Unmittelbar einsichtig ist, dass der/die Spediteur_in die innergemeinschaftliche Lieferung nicht ausführt, denn dazu gehört Verfügungsmacht, die er/sie nicht hat, auch führt er/sie die Drittlandsware nicht für sein/ihr Unternehmen, sondern für das von ihm/ihr vertretene Unternehmen ein. Diese offensichtlich rechtswidrige Praxis muss schleunigst beendet werden. Die Steuerfolgen dürfen nur diejenigen Personen treffen, die geschäftlich anders als angemeldet disponieren bzw. die in Unregelmäßigkeiten verwickelt sind. Ebenfalls Gegenstand der Besteuerung nach Art. 6 Abs. 3 UStG 1994 ist der Verbrauch der Nicht-Unionsware, nicht aber die logistische Dienstleistung der Spediteur_innen. Zwar würde Österreich damit ein/e (Gesamt-)Schuldner_in entgehen. Aber zum einen darf, wie dargelegt, der/die Spediteur_in ohnehin nicht Steuerschuldner_in werden, zum anderen ist er/sie die falsche Person, weil er/sie in die geschäftlichen (Um-)Disponierungen oder in etwaige Unregelmäßigkeiten in aller Regel nicht involviert ist. Es gibt unseres Wissens nach bislang nur eine gerichtliche Verurteilung eines österreichischen Speditionsunternehmens wegen Abgabenhinterziehung im Zusammenhang mit dem VC 42. Des Weiteren kann die geltend gemachte Steuer ohnehin nicht bei den KMU erhoben werden, weil die Vollziehung der Abgabenbescheide sie schnell in die Insolvenz treibt. Schließlich können die Zollämter ihre Abgabenbescheide aufgrund der europäischen Betreibungsrichtlinie gegen unionsansässige „Übeltäter_innen“ richten und vollstrecken, eine Richtlinie, die in der Praxis dem Vernehmen nach gut funktioniert.


 

Die Wettbewerbsverzerrung entsteht in erster Linie dadurch, dass österreichische Nachbarländer Regelungen gefunden haben, welche die Logistikunternehmen von einer unverschuldeten Haftung befreien. In den meisten Fällen geschieht dies durch die direkte Haftung.

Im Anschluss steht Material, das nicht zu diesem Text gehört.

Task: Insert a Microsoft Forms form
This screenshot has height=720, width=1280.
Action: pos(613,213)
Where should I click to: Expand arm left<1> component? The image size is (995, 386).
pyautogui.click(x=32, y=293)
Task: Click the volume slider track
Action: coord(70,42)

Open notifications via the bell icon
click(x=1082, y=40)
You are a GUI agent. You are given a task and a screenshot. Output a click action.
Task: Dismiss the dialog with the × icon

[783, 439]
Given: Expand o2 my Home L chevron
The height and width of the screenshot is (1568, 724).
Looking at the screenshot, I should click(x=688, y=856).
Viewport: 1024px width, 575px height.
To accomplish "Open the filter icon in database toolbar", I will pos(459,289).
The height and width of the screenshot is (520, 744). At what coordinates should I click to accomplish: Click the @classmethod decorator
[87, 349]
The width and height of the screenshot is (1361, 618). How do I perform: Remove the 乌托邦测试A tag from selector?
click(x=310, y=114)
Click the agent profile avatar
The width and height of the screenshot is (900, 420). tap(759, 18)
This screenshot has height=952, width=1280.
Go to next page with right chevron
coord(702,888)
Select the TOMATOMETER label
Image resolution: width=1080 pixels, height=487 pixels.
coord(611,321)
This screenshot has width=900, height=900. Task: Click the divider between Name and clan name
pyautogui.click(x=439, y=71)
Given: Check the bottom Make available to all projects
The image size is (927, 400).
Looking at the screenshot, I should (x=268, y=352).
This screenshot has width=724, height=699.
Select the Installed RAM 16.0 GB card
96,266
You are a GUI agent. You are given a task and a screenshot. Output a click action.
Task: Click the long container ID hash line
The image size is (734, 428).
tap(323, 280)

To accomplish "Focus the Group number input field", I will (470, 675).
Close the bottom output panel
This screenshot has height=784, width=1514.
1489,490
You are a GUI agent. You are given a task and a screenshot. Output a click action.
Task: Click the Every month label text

Die in Österreich vorherrschende Auslegung der indirekten Haftung führt derzeit dazu, dass es keinen fairen Wettbewerb zwischen den österreichischen und z.B. den deutschen Unternehmen gibt. Der wesentliche Unterschied zwischen der österreichischen und der deutschen Regelung kann anhand der direkten und der indirekten Regelung ausgemacht werden:

·        Direkte Vertretung, d. h. die Vertretung handelt in Namen und auf Rechnung eines anderen (Zollschuldner_in ist der/die Empfänger_in)

·        Indirekte Vertretung, d. h. die Vertretung handelt in eigenem Namen und auf Rechnung eines anderen (Zollschuldner_in ist die Vertretung)

Im österreichischen Fall kommt noch hinzu, dass, nach ständiger Rechtsprechung des VwGH und der Praxis der österreichischen Zollverwaltung, der/die Spediteur_in wie ein/e Lieferant_in behandelt wird, der/die die Nicht-Unionsware für sein/ihr Unternehmen einführt – was aber tatsächlich falsch ist. Daraus folgt leider, dass Logistik-Unternehmen in eine verschuldensunabhänige Haftung kommen, die nicht verhältnismäßig ist.

Es ist dementsprechend festzuhalten, dass dieser Umstand nur aufgelöst werden kann, indem man auf eine direkte Vertretung umstellt, oder die indirekte Vertretung entsprechend adaptiert.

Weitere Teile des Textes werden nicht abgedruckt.